38 Internal Utility Functions

The examples in Chapter 38 require that the search path contains the following namespaces,

library(groupedHyperframe)
library(groupedHyperframe.random)
library(maxEff)
# Registered S3 method overwritten by 'pROC':
#   method   from            
#   plot.roc spatstat.explore

38.1 `'add_numeric_'`

The internal class 'add_numeric_' defined in package maxEff v0.2.1 inherits from the class 'call', with additional attributes

attr(., 'effsize'), a numeric scalar, regression coefficients, i.e., effect size effsize, of the additional numeric predictor
attr(., 'model'), the regression model with additional numeric predictor

The S3 method base::print.default() displays each 'add_numeric_' object.

Example: training models a0, 1st element

a0[[1L]]

Example: training models a0, 2nd element

a0[[2L]]

The S3 method spatstat.geom::with.hyperframe() obtains the selected numeric predictors by passing the call to parameter ee.

Example: 1st selected numeric predictor

s0 |>
  with(ee = a0[[1L]]) |> # ?spatstat.geom::with.hyperframe
  summary.default()
s1 |>
  with(ee = a0[[1L]]) |> # ?spatstat.geom::with.hyperframe
  summary.default()

Example: 2nd selected numeric predictor

s0 |>
  with(ee = a0[[2L]]) |> # ?spatstat.geom::with.hyperframe
  summary.default()
s1 |>
  with(ee = a0[[2L]]) |> # ?spatstat.geom::with.hyperframe
  summary.default()

The S3 method predict.add_numeric_() is the workhorse of the S3 method predict.add_numeric().

Example: predict.add_numeric_(); predicted models a1, 1st element

a11 = a0[[1L]] |> 
  predict(newdata = s1)
stopifnot(identical(a1[[1L]], a11))

Example: predict.add_numeric_(); predicted models a1, 2nd element

a12 = a0[[2L]] |> 
  predict(newdata = s1)
stopifnot(identical(a1[[2L]], a12))

38.2 `'add_dummy_'`

The internal class 'add_dummy_' defined in package maxEff v0.2.1 inherits from the class 'node1' (Chapter 24), with additional attributes

attr(., 'p1'), a numeric scalar between 0 and 1, the TRUE probability of the additional logical predictor in the training set
attr(., 'effsize'), a numeric scalar, the regression coefficients, i.e., effect size effsize, of the additional logical predictor
attr(., 'model'), the regression model with additional logical predictor

The S3 method base::print.default() displays each 'add_dummy_' object.
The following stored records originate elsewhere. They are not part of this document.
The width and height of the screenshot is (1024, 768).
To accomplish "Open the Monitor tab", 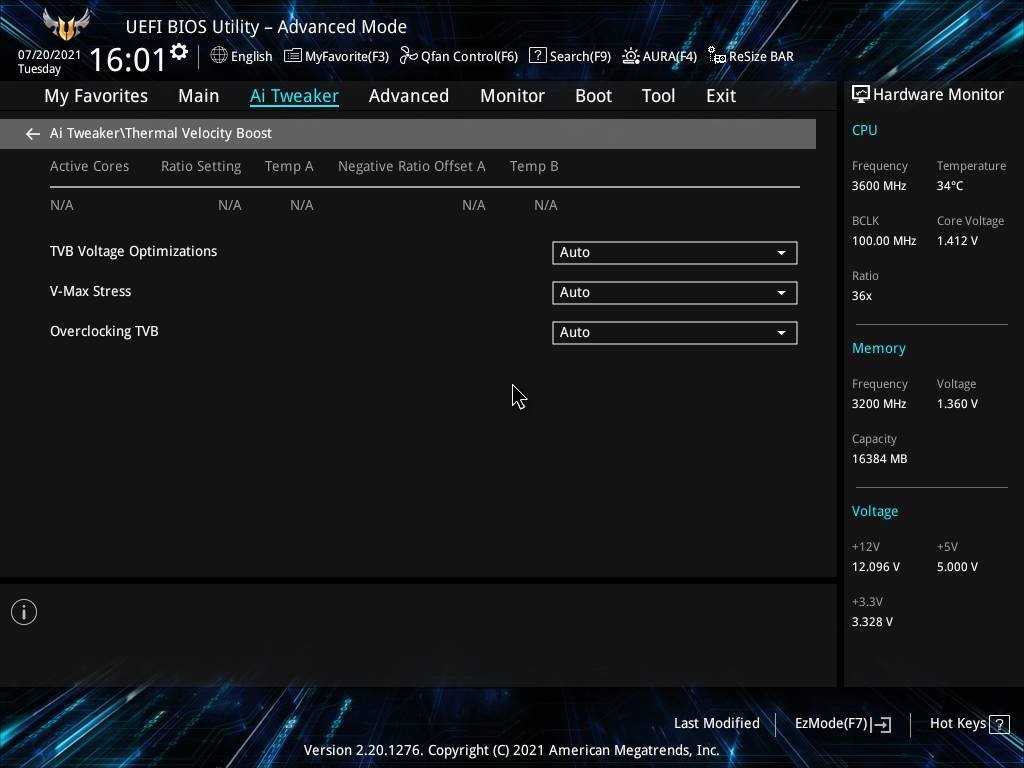I will [512, 96].
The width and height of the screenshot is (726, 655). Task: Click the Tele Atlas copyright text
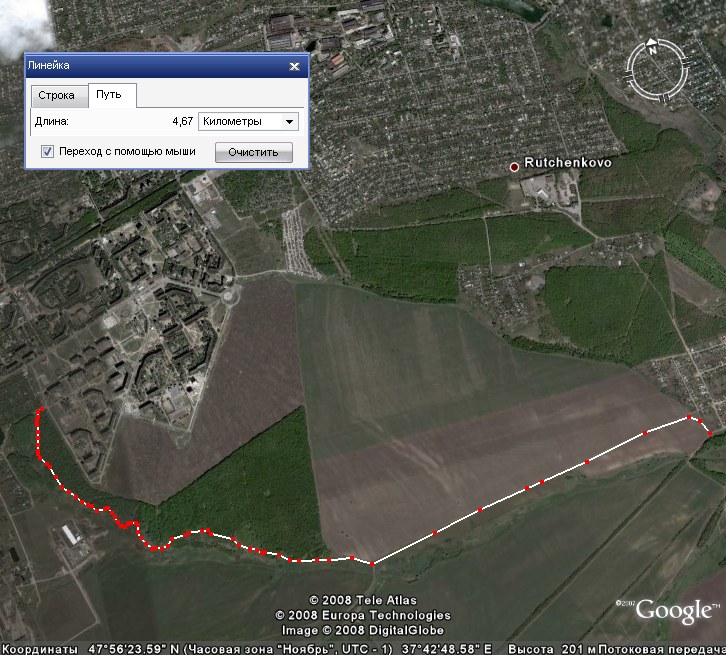[x=363, y=600]
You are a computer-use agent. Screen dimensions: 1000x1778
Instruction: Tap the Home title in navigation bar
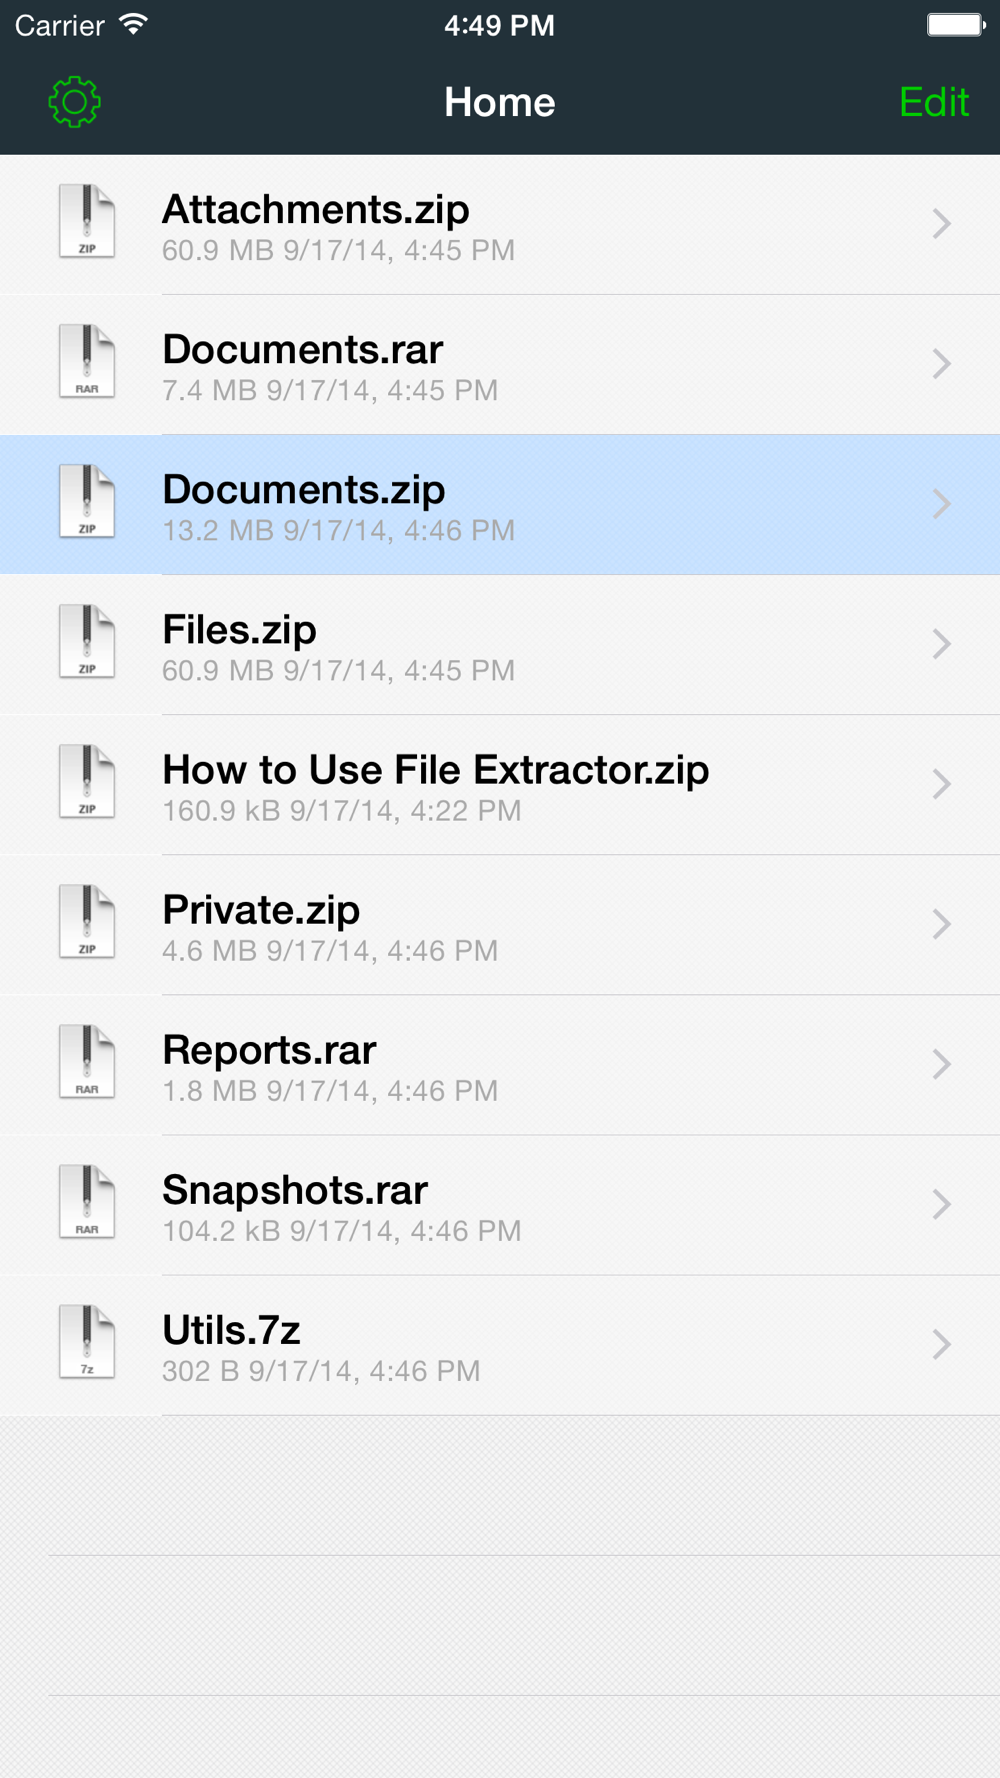point(499,102)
Example: training models b0 in training set s0: 1st element

b0[[1L]]

Example: training models b0 in training set s0: 2nd element

b0[[2L]]

Example: training models c0 in test-subset of training set s0: 1st element

c0[[1L]]

Example: training models c0 in test-subset of training set s0: 2nd element

c0[[2L]]

The S3 method predict.node1() evaluates a dichotomizing rule in a hyper data frame. Note that user must call the S3 method predict.node1() explicitly, otherwise the S3 generic stats::predict() would dispatch to predict.add_dummy_().
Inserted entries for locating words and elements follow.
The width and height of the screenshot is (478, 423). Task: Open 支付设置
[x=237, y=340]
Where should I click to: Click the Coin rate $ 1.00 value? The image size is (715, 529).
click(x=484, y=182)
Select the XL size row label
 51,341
Example: predict.node1(); 1st selected logical predictor

b0[[1L]] |> 
  predict.node1(newdata = s0) |>
  table() |> 
  addmargins()  
b0[[1L]] |> 
  predict.node1(newdata = s1) |>
  table() |> 
  addmargins()

Example: predict.node1(); 2nd selected logical predictor

b0[[2L]] |> 
  predict.node1(newdata = s0) |>
  table() |> 
  addmargins() 
b0[[2L]] |> 
  predict.node1(newdata = s1) |>
  table() |> 
  addmargins()

Example: predict.node1(); 1st selected logical predictor via repeated partitions

c0[[1L]] |>
  predict.node1(newdata = s0) |>
  table() |> 
  addmargins()
c0[[1L]] |>
  predict.node1(newdata = s1) |>
  table() |> 
  addmargins()

Example: predict.node1(); 2nd selected logical predictor via repeated partitions

c0[[2L]] |>
  predict.node1(newdata = s0) |>
  table() |> 
  addmargins()
c0[[2L]] |>
  predict.node1(newdata = s1) |>
  table() |> 
  addmargins()

The S3 method predict.add_dummy_() is the workhorse of the S3 method predict.add_dummy().
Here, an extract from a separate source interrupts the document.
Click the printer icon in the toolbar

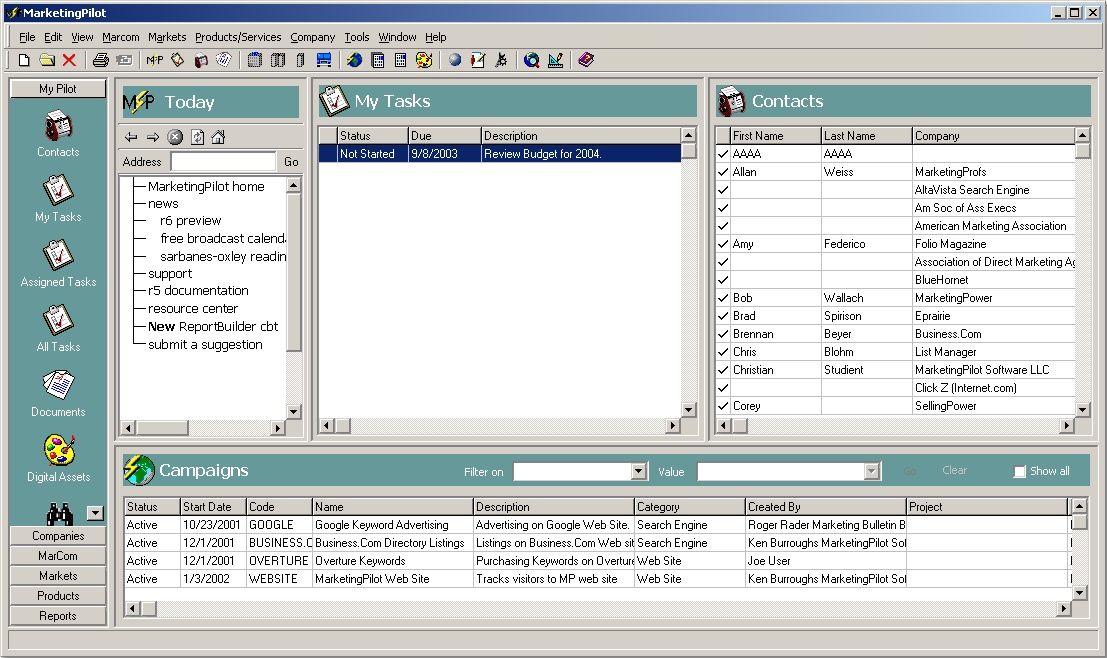(100, 61)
Example: predict.add_dummy_(); predicted models b1: 1st element

b11 = b0[[1L]] |> 
  predict(newdata = s1)
stopifnot(identical(b1[[1L]], b11))

Example: predict.add_dummy_(); predicted models b1: 2nd element

b12 = b0[[2L]] |> 
  predict(newdata = s1)
stopifnot(identical(b1[[2L]], b12))

Example: predict.add_dummy_(); predicted models c1: 1st element

c11 = c0[[1L]] |> 
  predict(newdata = s1)
stopifnot(identical(c1[[1L]], c11))

Example: predict.add_dummy_(); predicted models c1: 2nd element

c12 = c0[[2L]] |> 
  predict(newdata = s1)
stopifnot(identical(c1[[2L]], c12))

38.3 `grouped_rppp()`

Function groupedHyperframe.random::grouped_rppp() implements the matrix parameterization using advanced R language operations. The code snippet inside function grouped_rppp() in Section 4.2 cannot be taken outside function grouped_rppp()!

Previously: p_Matern

set.seed(37); (n = sample(x = 1:4, size = 3L, replace = TRUE)) 
# [1] 2 3 4
set.seed(39); p_Matern = mapply(
  FUN = mvrnorm2, 
  mu = list(kappa = c(3,2), mu = c(10,5), scale = c(.4,.2), meanlog = c(3,5), sdlog = c(.4,.2)), 
  sd = list(kappa = .2, mu = .5, scale = .05, meanlog = .1, sdlog = .01), 
  MoreArgs = list(n = 3L), 
  SIMPLIFY = FALSE
) |>
  within.list(expr = {
    kappa = pmax(kappa, 1 + .Machine$double.eps)
    mu = pmax(mu, 1 + .Machine$double.eps)
    scale = pmax(scale, .Machine$double.eps)
    sdlog = pmax(sdlog, .Machine$double.eps)
  })

Advanced: without language operation

tryCatch(expr = {
  p_Matern |> 
    with.default(expr = {
      spatstat.random::rMatClust(kappa = kappa, scale = scale, mu = mu)
    })
}, error = identity)
# <simpleError: 'scale' should be a single number>

The native pipe operator |> successfully passes the code snippet into function grouped_rppp(), while the pipe operator magrittr::`%>%` (Bache and Wickham 2025, v2.0.4) does not pass the code snippet into function grouped_rppp()!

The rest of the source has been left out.